## PASSAGE GIVEN
########
GitHub Repository: amanchadha/coursera-gan-specialization
Path: blob/main/C2 - Build Better Generative Adversarial Networks/Week 2/C2W2_Assignment_original.ipynb
¹³⁶⁵ views

Kernel: Python 3

Bias

Goals

In this notebook, you're going to explore a way to identify some biases of a GAN using a classifier, in a way that's well-suited for attempting to make a model independent of an input. Note that not all biases are as obvious as the ones you will see here.

Learning Objectives

Be able to distinguish a few different kinds of bias in terms of demographic parity, equality of odds, and equality of opportunity (as proposed here).
Be able to use a classifier to try and detect biases in a GAN.

Challenges

One major challenge in assessing bias in GANs is that you still want your generator to be able to generate examples of different values of a protected class—the class you would like to mitigate bias against. While a classifier can be optimized to have its output be independent of a protected class, a generator which generates faces should be able to generate examples of various protected class values.

When you generate examples with various values of a protected class, you don’t want those examples to correspond to any properties that aren’t strictly a function of that protected class. This is made especially difficult since many protected classes (e.g. gender or ethnicity) are social constructs, and what properties count as “a function of that protected class” will vary depending on who you ask. It’s certainly a hard balance to strike.

Moreover, a protected class is rarely used to condition a GAN explicitly, so it is often necessary to resort to somewhat post-hoc methods (e.g. using a classifier trained on relevant features, which might be biased itself).

In this assignment, you will learn one approach to detect potential bias, by analyzing correlations in feature classifications on the generated images.

Getting Started

As you have done previously, you will start by importing some useful libraries and defining a visualization function for your images. You will also use the same generator and basic classifier from previous weeks.

Packages and Visualization

In [ ]:

import torch
import numpy as np
from torch import nn
from tqdm.auto import tqdm
from torchvision import transforms
from torchvision.utils import make_grid
from torchvision.datasets import CelebA
from torch.utils.data import DataLoader
import matplotlib.pyplot as plt
torch.manual_seed(0) # Set for our testing purposes, please do not change!

def show_tensor_images(image_tensor, num_images=16, size=(3, 64, 64), nrow=3):
    '''
    Function for visualizing images: Given a tensor of images, number of images,
    size per image, and images per row, plots and prints the images in an uniform grid.
    '''
    image_tensor = (image_tensor + 1) / 2
    image_unflat = image_tensor.detach().cpu()
    image_grid = make_grid(image_unflat[:num_images], nrow=nrow)
    plt.imshow(image_grid.permute(1, 2, 0).squeeze())
    plt.show()
########
## TASK TO COMPLETE
Answer these about the bias notebook above:
(a) In what terms do the learning objectives say bias will be distinguished?
(b) Which protected classes does the notebook give as examples of social constructs?
(c) Which dataset is imported from torchvision.datasets?
########
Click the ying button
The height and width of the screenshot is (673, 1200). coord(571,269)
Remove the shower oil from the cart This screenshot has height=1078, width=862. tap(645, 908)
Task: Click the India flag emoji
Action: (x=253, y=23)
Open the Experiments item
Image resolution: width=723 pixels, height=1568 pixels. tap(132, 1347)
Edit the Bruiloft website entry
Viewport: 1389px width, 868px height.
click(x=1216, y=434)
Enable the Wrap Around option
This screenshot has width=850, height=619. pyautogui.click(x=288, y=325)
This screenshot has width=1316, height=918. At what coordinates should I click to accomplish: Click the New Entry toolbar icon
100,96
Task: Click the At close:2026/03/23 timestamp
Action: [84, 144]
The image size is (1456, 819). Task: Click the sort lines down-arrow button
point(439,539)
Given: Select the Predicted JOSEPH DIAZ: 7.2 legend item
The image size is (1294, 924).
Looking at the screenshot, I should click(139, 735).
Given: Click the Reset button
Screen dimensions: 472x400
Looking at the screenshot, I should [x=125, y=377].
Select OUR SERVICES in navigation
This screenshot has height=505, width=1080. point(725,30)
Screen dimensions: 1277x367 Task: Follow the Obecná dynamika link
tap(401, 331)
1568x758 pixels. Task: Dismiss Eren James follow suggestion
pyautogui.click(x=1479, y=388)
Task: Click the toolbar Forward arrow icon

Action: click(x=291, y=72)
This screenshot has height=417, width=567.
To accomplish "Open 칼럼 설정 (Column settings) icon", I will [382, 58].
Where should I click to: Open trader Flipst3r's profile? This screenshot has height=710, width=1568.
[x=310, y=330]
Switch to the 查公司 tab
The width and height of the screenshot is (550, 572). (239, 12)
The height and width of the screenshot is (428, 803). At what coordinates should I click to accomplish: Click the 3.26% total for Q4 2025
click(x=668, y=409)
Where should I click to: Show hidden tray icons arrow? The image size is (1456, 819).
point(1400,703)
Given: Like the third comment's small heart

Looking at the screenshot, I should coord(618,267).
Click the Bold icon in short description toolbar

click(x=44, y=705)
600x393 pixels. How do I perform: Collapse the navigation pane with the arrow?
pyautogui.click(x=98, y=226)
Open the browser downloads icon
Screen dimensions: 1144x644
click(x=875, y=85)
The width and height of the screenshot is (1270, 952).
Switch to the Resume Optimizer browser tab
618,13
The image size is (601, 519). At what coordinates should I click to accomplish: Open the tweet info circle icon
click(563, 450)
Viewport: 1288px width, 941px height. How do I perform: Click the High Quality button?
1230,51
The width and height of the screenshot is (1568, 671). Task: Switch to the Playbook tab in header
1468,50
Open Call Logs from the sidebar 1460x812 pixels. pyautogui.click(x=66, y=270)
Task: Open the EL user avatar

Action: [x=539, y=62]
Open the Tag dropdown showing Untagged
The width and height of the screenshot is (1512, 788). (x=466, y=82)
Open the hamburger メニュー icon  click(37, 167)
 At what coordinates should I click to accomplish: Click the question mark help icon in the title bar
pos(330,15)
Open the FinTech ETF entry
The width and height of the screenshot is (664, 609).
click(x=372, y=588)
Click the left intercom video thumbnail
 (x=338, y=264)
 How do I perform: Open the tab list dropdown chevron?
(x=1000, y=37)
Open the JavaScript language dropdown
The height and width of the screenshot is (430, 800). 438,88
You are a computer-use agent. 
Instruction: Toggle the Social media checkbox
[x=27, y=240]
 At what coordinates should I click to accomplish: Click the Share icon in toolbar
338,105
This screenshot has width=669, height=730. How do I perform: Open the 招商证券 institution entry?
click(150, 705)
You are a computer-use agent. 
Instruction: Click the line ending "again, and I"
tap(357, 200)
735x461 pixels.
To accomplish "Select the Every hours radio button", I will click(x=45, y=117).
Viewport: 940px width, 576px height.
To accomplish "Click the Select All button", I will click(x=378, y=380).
########
## FINISHED EXERCISE
(a) Demographic parity, equality of odds, and equality of opportunity.
(b) Gender and ethnicity.
(c) CelebA.